• _PROVIDED RECORDS_:
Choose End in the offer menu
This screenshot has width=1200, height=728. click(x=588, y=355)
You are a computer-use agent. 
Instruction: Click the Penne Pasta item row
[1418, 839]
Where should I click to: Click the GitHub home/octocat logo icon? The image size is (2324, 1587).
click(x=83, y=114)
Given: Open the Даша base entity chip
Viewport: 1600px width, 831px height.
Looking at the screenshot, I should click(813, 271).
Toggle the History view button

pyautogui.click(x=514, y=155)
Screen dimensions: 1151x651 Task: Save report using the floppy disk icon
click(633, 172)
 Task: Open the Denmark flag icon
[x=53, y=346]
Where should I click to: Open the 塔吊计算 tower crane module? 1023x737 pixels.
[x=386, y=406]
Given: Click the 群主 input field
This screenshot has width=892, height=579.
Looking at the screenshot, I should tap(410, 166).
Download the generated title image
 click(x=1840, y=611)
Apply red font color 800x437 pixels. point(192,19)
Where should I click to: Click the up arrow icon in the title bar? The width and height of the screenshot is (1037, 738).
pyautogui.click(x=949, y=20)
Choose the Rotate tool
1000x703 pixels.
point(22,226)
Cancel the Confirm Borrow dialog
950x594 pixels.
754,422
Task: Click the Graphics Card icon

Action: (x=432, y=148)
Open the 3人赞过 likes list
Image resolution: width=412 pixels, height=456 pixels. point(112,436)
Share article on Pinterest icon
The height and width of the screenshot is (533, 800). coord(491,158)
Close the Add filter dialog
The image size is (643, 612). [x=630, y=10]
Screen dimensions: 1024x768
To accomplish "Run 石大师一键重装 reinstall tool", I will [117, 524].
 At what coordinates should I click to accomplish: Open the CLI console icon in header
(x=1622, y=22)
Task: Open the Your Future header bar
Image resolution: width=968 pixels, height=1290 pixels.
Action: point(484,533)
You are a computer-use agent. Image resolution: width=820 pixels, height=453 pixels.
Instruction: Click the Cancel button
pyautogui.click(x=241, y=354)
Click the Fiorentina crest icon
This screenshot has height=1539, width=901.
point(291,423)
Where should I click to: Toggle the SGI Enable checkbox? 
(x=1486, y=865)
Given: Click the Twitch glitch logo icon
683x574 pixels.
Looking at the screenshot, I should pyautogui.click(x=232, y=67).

• _WHAT YOU HAVE TO DO_:
Copy the listing above line for line, with no changes.

• _OUTPUT FOR THIS TASK_:
Choose End in the offer menu
This screenshot has width=1200, height=728. click(x=588, y=355)
You are a computer-use agent. 
Instruction: Click the Penne Pasta item row
[1418, 839]
Where should I click to: Click the GitHub home/octocat logo icon? The image size is (2324, 1587).
click(x=83, y=114)
Given: Open the Даша base entity chip
Viewport: 1600px width, 831px height.
Looking at the screenshot, I should click(813, 271).
Toggle the History view button

pyautogui.click(x=514, y=155)
Screen dimensions: 1151x651 Task: Save report using the floppy disk icon
click(633, 172)
 Task: Open the Denmark flag icon
[x=53, y=346]
Where should I click to: Open the 塔吊计算 tower crane module? 1023x737 pixels.
[x=386, y=406]
Given: Click the 群主 input field
This screenshot has width=892, height=579.
Looking at the screenshot, I should tap(410, 166).
Download the generated title image
 click(x=1840, y=611)
Apply red font color 800x437 pixels. point(192,19)
Where should I click to: Click the up arrow icon in the title bar? The width and height of the screenshot is (1037, 738).
pyautogui.click(x=949, y=20)
Choose the Rotate tool
1000x703 pixels.
point(22,226)
Cancel the Confirm Borrow dialog
950x594 pixels.
754,422
Task: Click the Graphics Card icon

Action: (x=432, y=148)
Open the 3人赞过 likes list
Image resolution: width=412 pixels, height=456 pixels. point(112,436)
Share article on Pinterest icon
The height and width of the screenshot is (533, 800). coord(491,158)
Close the Add filter dialog
The image size is (643, 612). [x=630, y=10]
Screen dimensions: 1024x768
To accomplish "Run 石大师一键重装 reinstall tool", I will [117, 524].
 At what coordinates should I click to accomplish: Open the CLI console icon in header
(x=1622, y=22)
Task: Open the Your Future header bar
Image resolution: width=968 pixels, height=1290 pixels.
Action: point(484,533)
You are a computer-use agent. Image resolution: width=820 pixels, height=453 pixels.
Instruction: Click the Cancel button
pyautogui.click(x=241, y=354)
Click the Fiorentina crest icon
This screenshot has height=1539, width=901.
point(291,423)
Where should I click to: Toggle the SGI Enable checkbox? 
(x=1486, y=865)
Given: Click the Twitch glitch logo icon
683x574 pixels.
Looking at the screenshot, I should pyautogui.click(x=232, y=67).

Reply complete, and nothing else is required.